I like the lichess puzzles and puzzle streak, but sometimes you come accross puzzles that are not instructive. This is an example:

lichess.org/training/W50J2

You don't win any pieces in this puzzle. The material is equal at the end of the captures (though the puzzle doesn't go to the end of all the captures). How are we supposed to learn from a puzzle like this? I guess white is significantly better because white's pawns are all the way up in black's grill? But I don't see much learning value, especially for a puzzle that's rated 1400-1500.

I wish lichess had some human curation of these puzzles.
I see your point. This happens to me also when there is more than one way to win material.
Its because the computer is picking these scenarios and not a person. I agree, its very irritating.
My record for puzzle streak is 39. Whats yours?
Agreed. The computer sees an advantage of +3 at the end, but you won't win material neither checkmate for another 10 movers if both sides play correctly. Of course, the black king is so restricted that he is easy to attack, but still - I would expect a more obvious outcome from a puzzle.
@greysensei said in #1:
> How are we supposed to learn from a puzzle like this?

If you can't see the difference between the winning line and the alternatives, then the puzzle is precisely putting the spotlight on a flaw in your current chess understanding. How is that not helping your learning?

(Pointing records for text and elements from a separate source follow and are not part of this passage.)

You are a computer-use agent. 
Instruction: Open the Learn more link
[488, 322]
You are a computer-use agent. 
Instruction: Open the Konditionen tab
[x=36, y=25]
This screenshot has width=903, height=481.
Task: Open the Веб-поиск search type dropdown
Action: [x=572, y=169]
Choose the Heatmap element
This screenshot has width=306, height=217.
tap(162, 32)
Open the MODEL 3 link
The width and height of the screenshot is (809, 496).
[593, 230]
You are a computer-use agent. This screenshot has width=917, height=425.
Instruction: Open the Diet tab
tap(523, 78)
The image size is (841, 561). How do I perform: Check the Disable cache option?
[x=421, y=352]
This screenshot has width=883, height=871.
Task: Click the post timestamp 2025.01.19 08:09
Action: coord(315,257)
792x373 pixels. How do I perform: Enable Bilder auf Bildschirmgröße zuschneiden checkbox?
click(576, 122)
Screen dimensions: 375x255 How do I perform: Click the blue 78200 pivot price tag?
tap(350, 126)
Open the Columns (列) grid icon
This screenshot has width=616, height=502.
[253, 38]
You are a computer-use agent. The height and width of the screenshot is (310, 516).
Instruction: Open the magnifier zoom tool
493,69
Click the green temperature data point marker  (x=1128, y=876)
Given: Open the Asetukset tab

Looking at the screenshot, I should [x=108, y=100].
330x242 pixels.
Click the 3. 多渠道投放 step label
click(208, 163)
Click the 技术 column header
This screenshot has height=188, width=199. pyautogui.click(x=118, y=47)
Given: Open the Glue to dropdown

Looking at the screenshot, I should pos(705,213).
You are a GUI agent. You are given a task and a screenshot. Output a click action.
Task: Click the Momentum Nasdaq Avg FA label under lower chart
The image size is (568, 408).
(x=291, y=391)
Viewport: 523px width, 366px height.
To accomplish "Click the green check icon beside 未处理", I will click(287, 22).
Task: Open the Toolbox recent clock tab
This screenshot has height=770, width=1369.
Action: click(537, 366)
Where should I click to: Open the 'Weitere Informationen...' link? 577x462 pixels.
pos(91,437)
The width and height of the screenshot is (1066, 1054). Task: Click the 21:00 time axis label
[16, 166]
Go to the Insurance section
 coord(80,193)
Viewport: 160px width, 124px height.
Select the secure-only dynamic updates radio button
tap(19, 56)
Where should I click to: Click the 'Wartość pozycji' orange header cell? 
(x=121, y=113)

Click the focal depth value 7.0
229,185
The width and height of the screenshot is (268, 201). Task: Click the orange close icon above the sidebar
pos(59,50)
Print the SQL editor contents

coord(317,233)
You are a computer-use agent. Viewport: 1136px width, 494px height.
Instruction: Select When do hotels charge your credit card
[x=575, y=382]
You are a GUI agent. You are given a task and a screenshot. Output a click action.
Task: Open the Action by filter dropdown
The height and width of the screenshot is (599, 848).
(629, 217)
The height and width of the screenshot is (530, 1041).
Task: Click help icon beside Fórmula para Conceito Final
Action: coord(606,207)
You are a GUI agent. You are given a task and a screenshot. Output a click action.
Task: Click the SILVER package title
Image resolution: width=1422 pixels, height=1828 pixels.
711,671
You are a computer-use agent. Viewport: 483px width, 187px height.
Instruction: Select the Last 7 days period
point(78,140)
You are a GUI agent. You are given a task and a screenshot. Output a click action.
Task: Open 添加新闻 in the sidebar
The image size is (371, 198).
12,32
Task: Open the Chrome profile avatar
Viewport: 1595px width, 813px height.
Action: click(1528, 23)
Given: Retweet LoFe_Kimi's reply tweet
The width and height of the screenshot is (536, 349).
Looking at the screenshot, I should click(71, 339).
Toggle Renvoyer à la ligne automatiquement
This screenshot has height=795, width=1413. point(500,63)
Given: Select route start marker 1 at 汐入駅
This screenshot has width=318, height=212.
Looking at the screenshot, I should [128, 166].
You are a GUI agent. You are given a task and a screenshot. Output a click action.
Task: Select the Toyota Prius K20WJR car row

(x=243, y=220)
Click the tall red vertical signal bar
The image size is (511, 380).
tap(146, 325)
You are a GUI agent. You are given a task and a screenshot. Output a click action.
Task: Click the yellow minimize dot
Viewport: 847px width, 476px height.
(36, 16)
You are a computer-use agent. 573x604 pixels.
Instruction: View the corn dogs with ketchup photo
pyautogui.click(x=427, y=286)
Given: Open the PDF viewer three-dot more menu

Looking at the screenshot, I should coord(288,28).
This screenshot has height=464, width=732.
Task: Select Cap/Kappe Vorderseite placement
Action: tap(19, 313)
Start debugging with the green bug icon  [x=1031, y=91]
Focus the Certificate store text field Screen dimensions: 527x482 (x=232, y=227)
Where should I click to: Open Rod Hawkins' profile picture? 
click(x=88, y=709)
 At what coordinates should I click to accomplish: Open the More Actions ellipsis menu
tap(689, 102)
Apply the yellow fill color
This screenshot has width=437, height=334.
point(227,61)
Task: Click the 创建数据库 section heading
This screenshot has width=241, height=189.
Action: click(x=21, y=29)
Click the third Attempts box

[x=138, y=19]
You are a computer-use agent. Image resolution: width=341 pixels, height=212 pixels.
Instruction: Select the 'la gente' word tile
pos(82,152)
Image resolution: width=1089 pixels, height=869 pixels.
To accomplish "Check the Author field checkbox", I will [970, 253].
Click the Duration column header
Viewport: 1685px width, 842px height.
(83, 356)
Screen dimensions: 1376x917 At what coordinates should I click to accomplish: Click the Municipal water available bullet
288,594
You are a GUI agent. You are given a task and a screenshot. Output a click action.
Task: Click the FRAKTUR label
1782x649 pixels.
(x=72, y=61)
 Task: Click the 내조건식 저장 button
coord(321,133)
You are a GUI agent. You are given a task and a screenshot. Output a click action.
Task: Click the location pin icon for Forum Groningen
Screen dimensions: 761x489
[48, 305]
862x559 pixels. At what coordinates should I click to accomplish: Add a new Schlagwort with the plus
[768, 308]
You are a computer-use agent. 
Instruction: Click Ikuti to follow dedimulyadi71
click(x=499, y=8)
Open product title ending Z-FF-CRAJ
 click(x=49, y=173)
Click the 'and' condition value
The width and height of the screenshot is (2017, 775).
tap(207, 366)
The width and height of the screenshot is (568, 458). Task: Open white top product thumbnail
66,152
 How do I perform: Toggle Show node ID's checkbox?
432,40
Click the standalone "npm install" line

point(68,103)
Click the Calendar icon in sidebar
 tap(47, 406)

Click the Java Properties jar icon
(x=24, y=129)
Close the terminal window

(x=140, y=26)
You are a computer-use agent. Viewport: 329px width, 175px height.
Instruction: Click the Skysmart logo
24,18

What is the learning value of a puzzle with an obvious solution? How are you supposed to learn from something you already know?
@pepellou Repetition. Thats how we learn. It helps spot tactics during a game. Not all tactics require you to be a GM to solve them.. sometimes just simple pattern recognition can be enough.
@pepellou said in #4:
> If you can't see the difference between the winning line and the alternatives, then the puzzle is precisely putting the spotlight on a flaw in your current chess understanding. How is that not helping your learning?
>
> What is the learning value of a puzzle with an obvious solution? How are you supposed to learn from something you already know?

I agree with your logic if the puzzle was higher rated. You don't win any material, but you have to evaluate the resulting position in the line as winning for white. However, at the level where this puzzle is, it does not seem appropriate. I solved it correctly, but only because I was thinking... Hmm what would a 1400 do here? Exchange sac followed by check. You can tell that this puzzle was algorithmically selected. I don't think you would find such a puzzle in a book of chess puzzles, like the woodpecker method or something similar.
Without that tactic, black had a completely winning position, extra pawn, rooks are doubled, some threats of back rank mate,

After this tactic, black advantage is completely gone, and white have equal or better position.

So think of it as a tactic to save white from losing.
@greysensei said in #6:
> I don't think you would find such a puzzle in a book of chess puzzles, like the woodpecker method or something similar.

Why not?

I think it's an instructive puzzle. The very fact that it forces you to look beyond the material difference makes me think it should be instructive for all of you complaining about it.

> I solved it correctly, but only because I was thinking... Hmm what would a 1400 do here?

Well, I can tell you that's not how I solved it :-)

But that's the thing with puzzles and their rating, isn't it? Not everyone will solve them using the same thought process. A complicated tactic sometimes gets a low rating because everybody solves it when the solution is the most natural move, even when weak players miss checking important lines that are not the main line. Some other times an easy puzzle gets a high rating because everybody is failing it. I've even seen some horizon effect in puzzles, where some puzzles are solved more by weak players than strong ones, because the strong ones see a problem that the weak players don't, and then they don't find a solution for the problem so they try a different line...

But the point is that the rating is a result, not something given. Same as with players (where rating measures performance and not strength, and there are so many factors causing it other than strength).

I can tell this is the kind of puzzle many weak players will solve because "that's the only tactic I see so I'll do it". When after solving it you raise the question "why is that the solution and not any other move?" and you don't have an immediate answer, I think you're exactly asking the right question and you're on your path to learning something. If then you ask yourself "why is this rated 1400?" then maybe you're onto something or maybe not (I honestly think that reflecting about it could lead you to understand ratings more than chess), but if your conclusion is that the puzzle is not instructive based on the rating then you have a problem.

Thinking that the puzzle should be obvious to you because it's 1400 is like thinking you're never going to lose to someone who's 1400. And saying it's not instructive because it's not obvious is such an oxymoron ...

@greysensei said in #1:
> I wish lichess had some human curation of these puzzles.

I wish that too. We should create a study to collect these instructive puzzles :-)

By the way, there is a human curation of puzzles. Even though there's no direct button to do it when you're training, some puzzles have been reported to be wrong in the forums and have been removed (those were different cases though, as they were objectively wrong which can happen sometimes depending on the engine's analysis depth when creating them).

So if you see a puzzle that's wrong or should be removed, I think you're doing the right thing by reporting it in the forums. I just disagree with you specifically about this particular case :-)
lichess isn't a big money company. They have an automated algorithm that creates fantastic puzzles 95% of the time with 3% of the resources available compared to chess.com.

Besides that I also think the puzzle is very educational although a bit questionable when you consider 1400 rated players are confronted by it.

Edit: percentages completely made up, but I hope they transfer the meaning.